The other problem I see is that a lot of situations in traffic are really two-way communication, even if it is nonverbal and sometimes so implicit we don't realize it. But usually pedestrians will also try to infer what the driver is thinking whether he saw them, etc. In those situations, a self-driving car is simply a fundamentally different kind of traffic participant and pedestrians will interact with it differently than they would with a normal car. That problem is independent of machine learning and seems much harder to solve to me.

That's not the "API" that's powered the AI boom though. What you're talking about is supervised learning. Generative AI is mostly unsupervised. It's "bunch of data -> similar data conditioned on some input". This goalless nature is one of its strengths.

The sort of questions you're talking about are primarily popular in academia. Run some MLRs against some random dataset you found, publish a paper, maybe do a press release and sell a story to some gullible journalist. It doesn't have huge value. But generative AI isn't like that.

Hasnt written a great novel, wont ever write a great novel, will definitely write regurgitated slop that midwit tech slaves steeped in the works of Malcolm Gladwell and Co. will read four words of and proclaim "Dostoevsky!"
I think that the main reason that LLM writing fails so badly in a field one might assume it would excel in is the lack of being able to model a theory of mind for the reader.

While I have seen LLMs produce some ham-fisted attempts at manipulating the state of mind of the reader, I think that the human process is so obfuscated that it only shows up in occasional echoes and shadows in the training set.

It might be possible to develop a training set that reflected perception and internal mental state vs input using (magic brain scan technology) that could change this, but right now the emotional state of the reader is just missing from the training data.

Indeed. GP isn't making the point they think they're making.

"It's writes like us, it must think like us, and will be able to think anything we can think!"

"It's embodied like us, it must be be like us, and will be able to do anything we can do!"

Flawed thinking layered upon flawed perceptions, but get enough decision makers to buy into it and heaven and earth are moved to further it.
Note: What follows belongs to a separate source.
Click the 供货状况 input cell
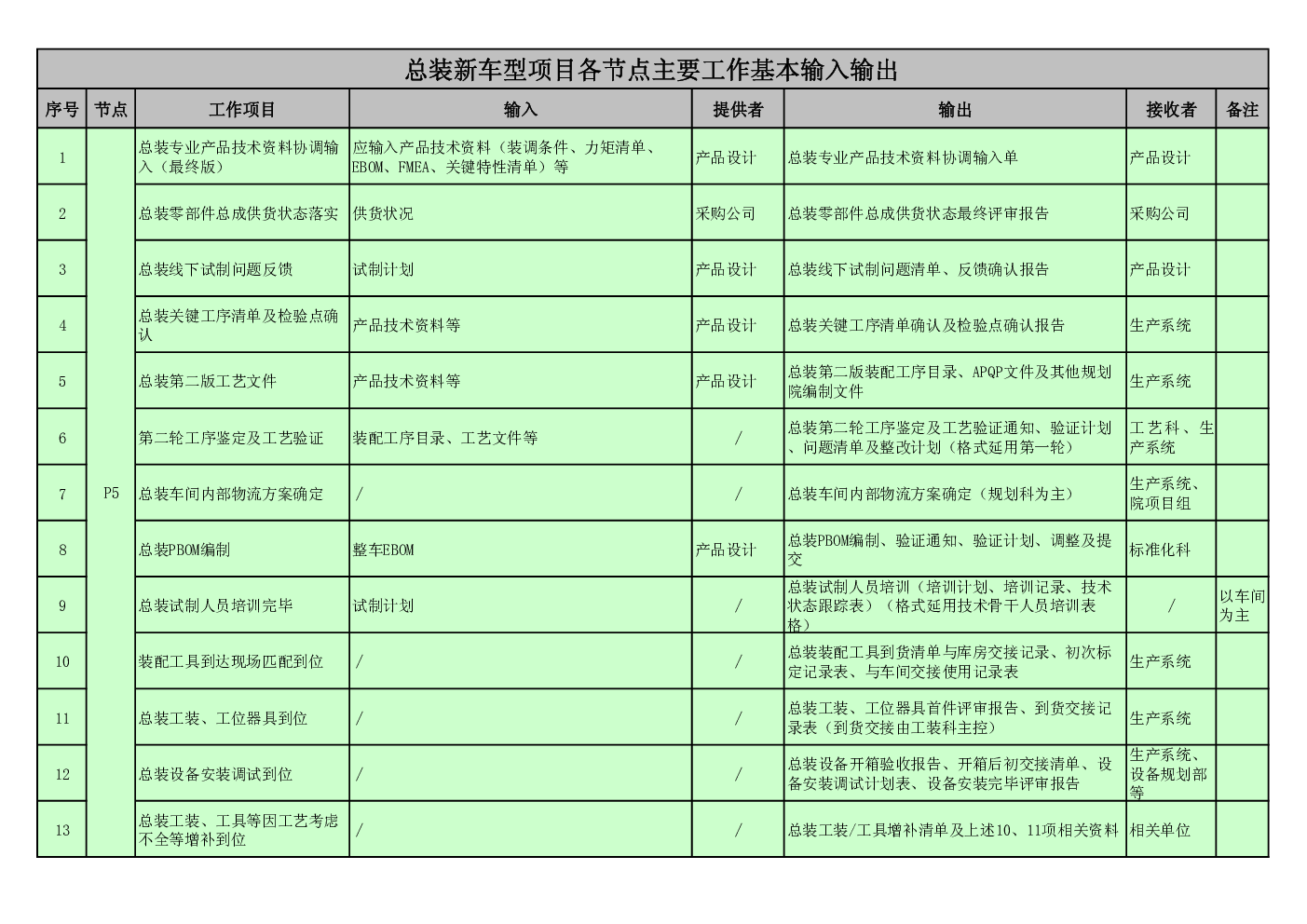This screenshot has height=924, width=1307. [520, 213]
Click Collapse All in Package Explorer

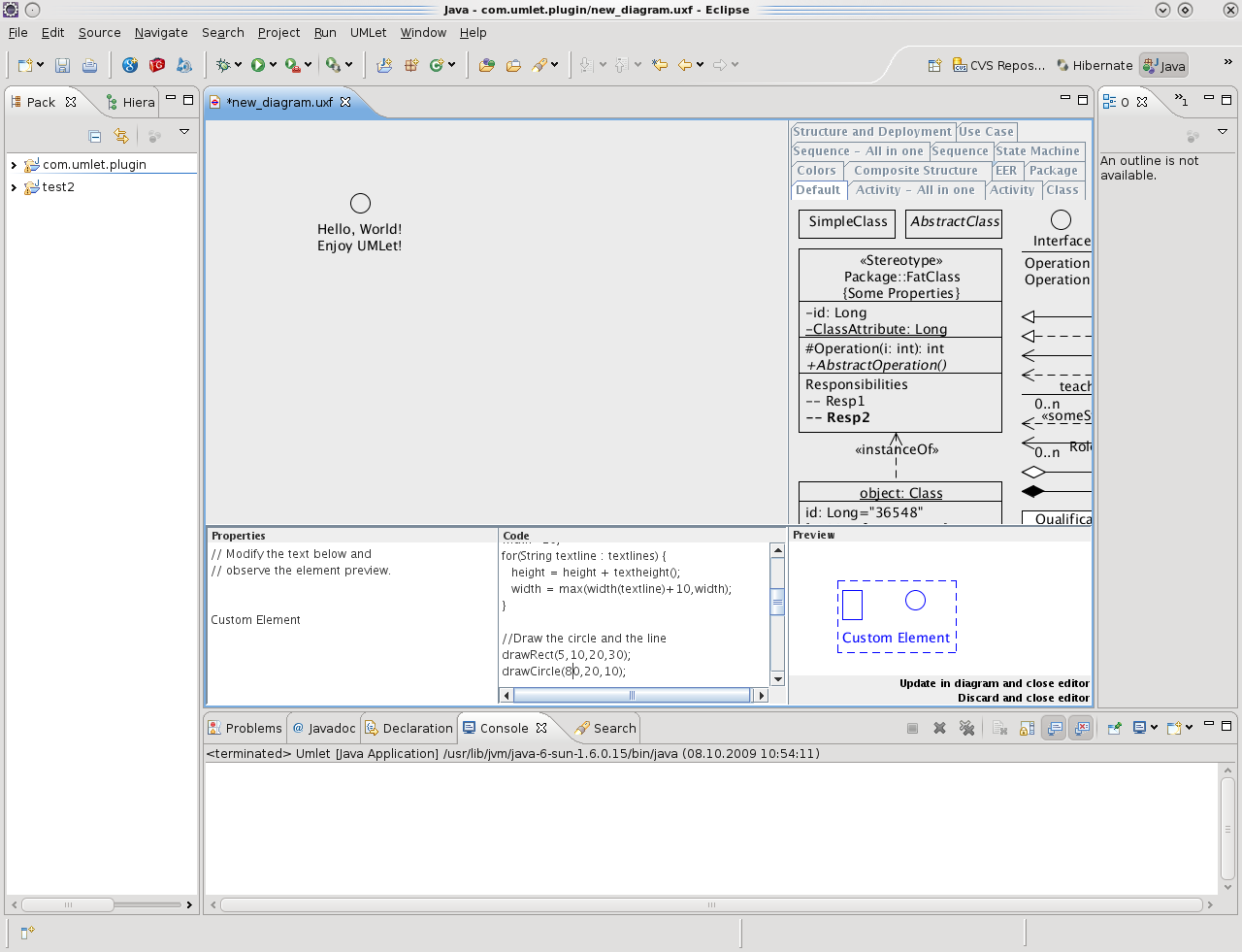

This take is so tiring, here's one of the most surprising things we've ever invented, and people are going "IT CAN'T WRITE DOSTOEVSKY". It's fine if y'all are so jaded, but can you at least keep it to yourselves?
LOL it's awesome, amazing tool, and I never saw it coming glad to have it, I'm responding to GP, what it does is nothing like good writing at all, and the only people who think otherwise are without exception people that have little to no exposure or training in any human arts.
That's not what the GP said, the comment is about how the format (language output) is promising something the technology does not actually deliver.
Why are you allowing yourself to not keep it to yourself, while demanding so of others?
Mine was a request, the GP's was general complaining.
When humans do writing, the quality improves by refining multiple drafts, making sketches and notes of the characters and situations and so on, before synthesizing the final text. A lot of preparation and thought goes into it.

If you just ask an LLM to write something off the cuff, it'll be bad. But doing a lot of prep with a human author guiding it? Not Dostoyevsky level, but not pure slop.

Creative writing sites without anti ai rules are getting swamped. Disheartening looking for people to read and provide feedback when hundreds of users churn out 40k word stories on a daily basis.
We might have to start meeting in person again.